Rolex lo celebra en 2026 con el diseño de nuevos modelos a su linaje Oyster Perpetual: un 34 mm con esfera azul y oro Everose, un 28 mm de rasgos verdes en oro amarillo, el juguetón de 36 mm en acero con esa esfera multicolor, y un 41 mm en acero Oystersteel y Rolesor amarillo y la esfera en gris (uno de los tonos estrella del 2026).

Oyster Perpetual, de Rolex
Oyster Perpetual, de Rolex

Patek Philippe

Patek Philippe recuerda con satisfacción y orgullo los 50 años de una de sus colecciones más icónicas y codiciadas, Nautilus. Sucedió en 1976 y la Manufactura apostó por el genio de la relojería moderna, el diseñador Gérald Genta, para que imprimiera un halo de contemporánea deportividad a sus clásicas raíces.

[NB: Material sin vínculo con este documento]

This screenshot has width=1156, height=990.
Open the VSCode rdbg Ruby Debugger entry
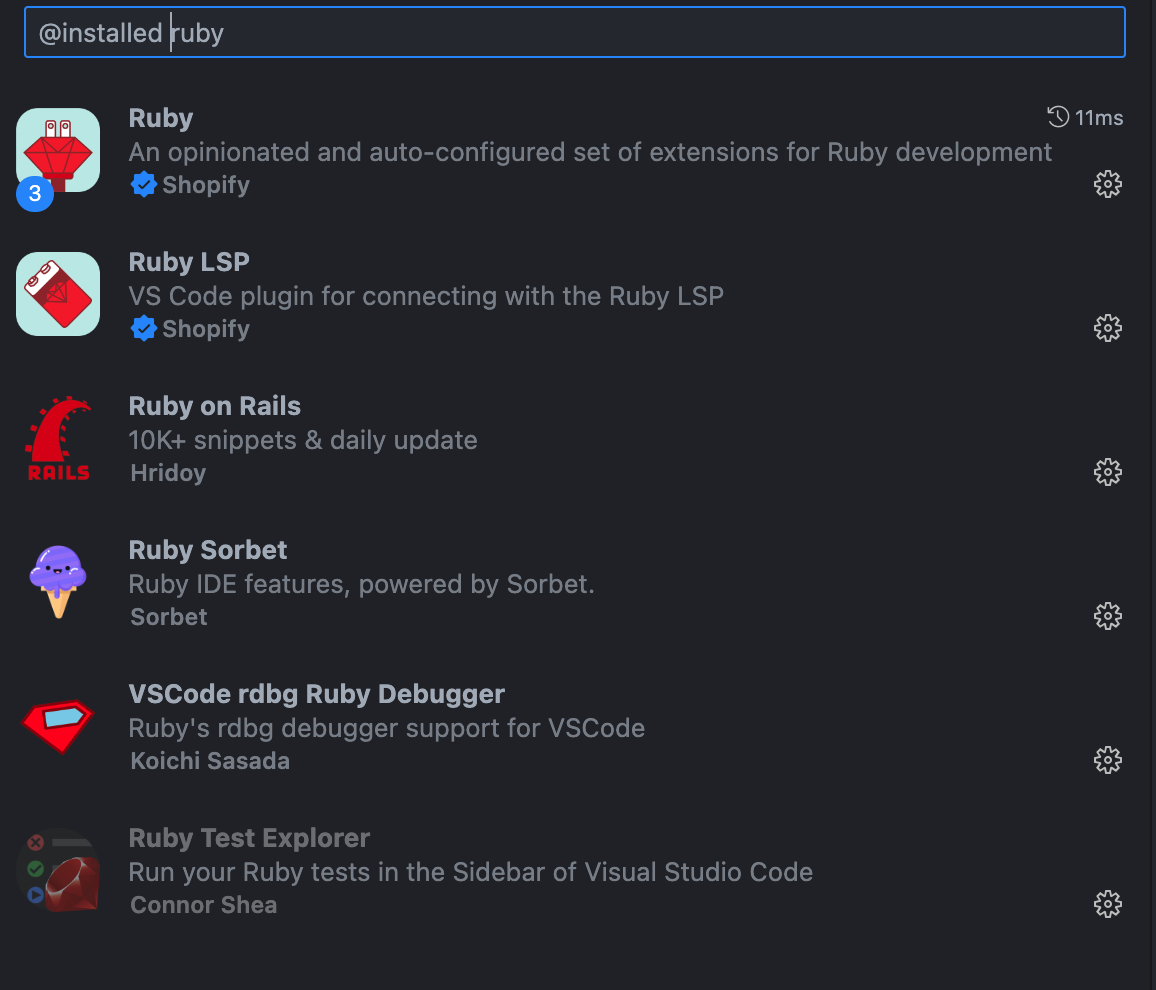(316, 694)
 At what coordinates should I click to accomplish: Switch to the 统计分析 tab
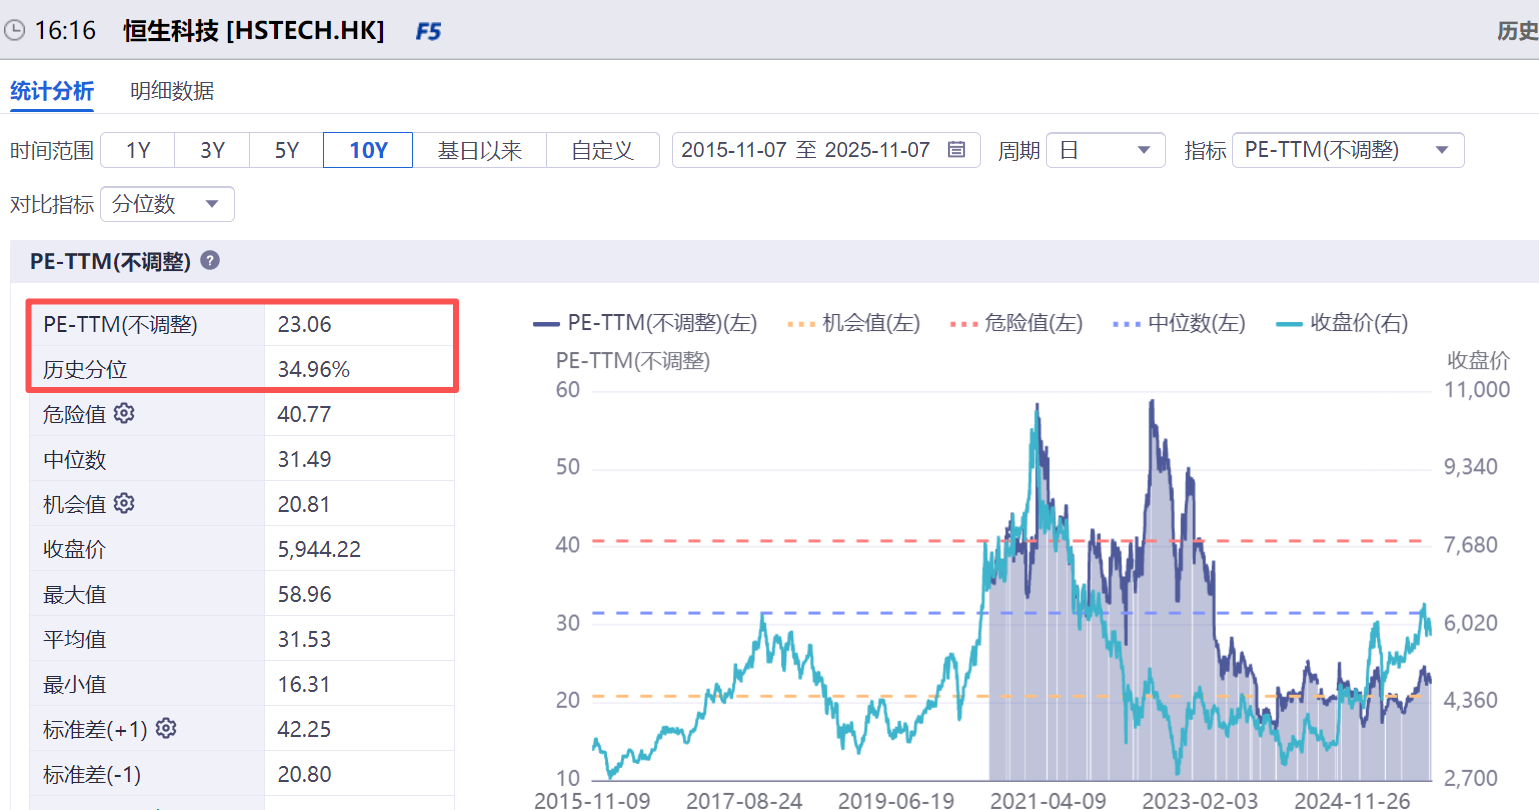tap(52, 91)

Genta se inspiró en la escotilla de un barco, dibujó un bisel octogonal, eligió el acero como materia prima (epítome de la elegancia sport, urbana) y se marcó una caja de 42 mm, enorme en aquellos tiempos, razón de su apodo, Jumbo.

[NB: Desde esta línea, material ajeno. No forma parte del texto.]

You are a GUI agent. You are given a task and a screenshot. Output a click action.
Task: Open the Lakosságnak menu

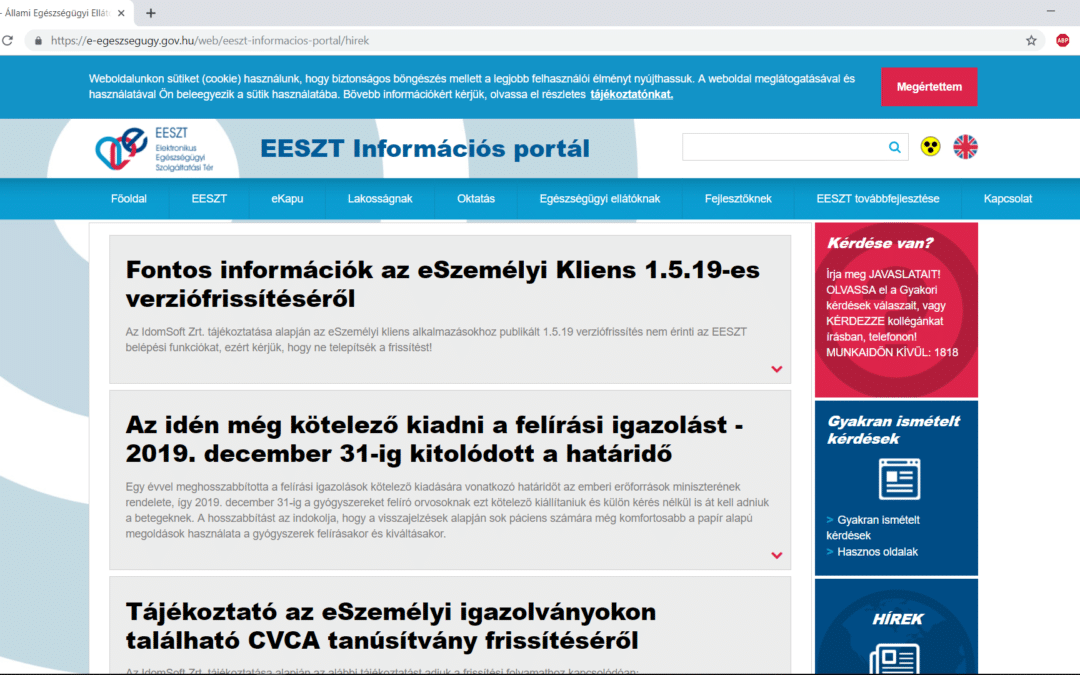(380, 199)
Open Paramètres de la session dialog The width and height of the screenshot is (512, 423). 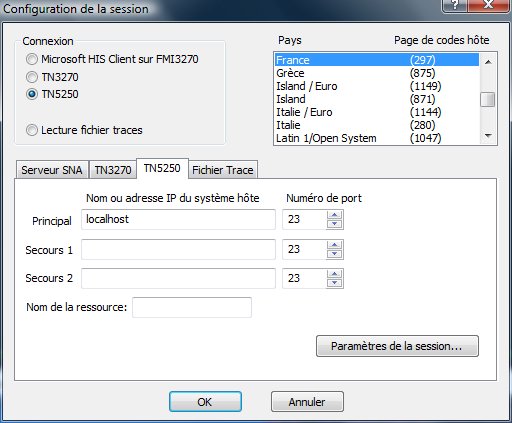point(397,346)
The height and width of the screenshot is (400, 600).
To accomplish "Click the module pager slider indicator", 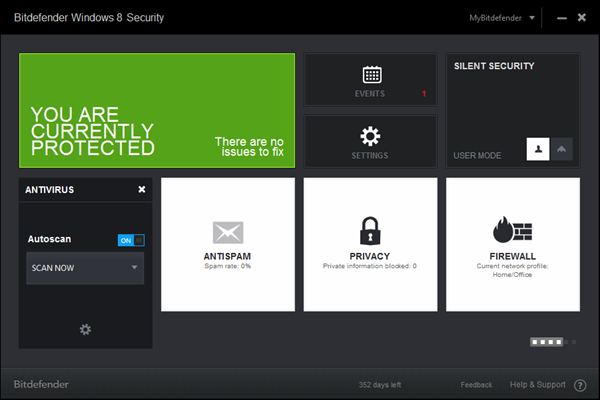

En la reciente feria Watches and Wonders Patek Philippe lo ha celebrado con un par de piezas Jumbo (ahora en 41 mm) en oro blanco (que es un cumpleaños, oiga), un modelo de 38 mm en platino que apunta maneras hacia la delgadez y, quizás, el ejemplar más disruptivo, un Nautilus de sobremesa en oro blanco.

Patek Philippe Nautilus
Patek Philippe Nautilus

Chopard

Karl-Friedrich Scheufele fundó en 1996 (hace 30 años) los talleres de Chopard Manufacture en Fleurier, un bonito pueblo del cantón de Neuchâtel que alberga otras rutilantes manufacturas.

El objetivo del copresidente de la firma de Alta Relojería era aunar los oficios artesanales y tradicionales con las innovaciones tecnológicas. El homenaje a estas tres décadas responde al nombre de L.U.C 1860, un cronómetro de 36,5 mm (el mismo tamaño del original de 1860) realizado en Lucent Steel, un material propio de Chopard realizado con acero refundido (es una de las ‘maisons’ más concienciadas con la sostenibilidad) que le proporciona unas cualidades similares al acero quirúrgico, y una esfera de oro blanco en un ‘Azul Areuse’ (como el río cercano a la manufactura) decorada a mano en guilloché.

Ah, como curiosidad histórica, las siglas L.U.C refieren a las iniciales del fundador (en 1860), Louis-Ulysse Chopard. Hace 20 años, IWC Schaffhausen comenzó a colaborar con los herederos de Antoine de Saint-Exupéry, en una especie de entente cordial en pos de los valores humanistas y el legado literario del piloto… A dicha amistad la bautizaron Le Petit Prince (lógico, ¿no?). Unos la consideran una saga en toda regla.

L.U.C 1860
L.U.C 1860

IWC

Otros, ediciones especiales con el nombre adherido a diferentes modelos del prolijo cartapacio de la marca. En cualquier caso, para celebrar esos 20 (felices), IWC acaba de presentar una miríada de Relojes de Aviador Le Petit Prince Anniversary Edition (y un Portofino): un par de Mark XX (en oro rojo o acero), dos cronógrafos en 43 y 41 mm, un automático de 36 mm, un cronógrafo de 41 mm en cerámica blanca despampanante y el delicado Portofino Automático Día y Noche 34. ¿Qué tienen en común? La esfera azul profundo con acabado rayos de sol, el rasgo distintivo de las ediciones especiales dedicadas al pequeño príncipe.

Breitling

Breitling también sobrevuela las alturas. Si su Navitimer representa la quintaesencia de surcar los cielos, un ‘ordenador’ de vuelo adosado a la muñeca. No podía ser otro modelo el que celebre los 50 años del primer vuelo (perdón por la redundancia) del Concorde, aquel avión supersónico devenido en mito: Navitimer B01 Chronograph 43 Tritute to Concorde.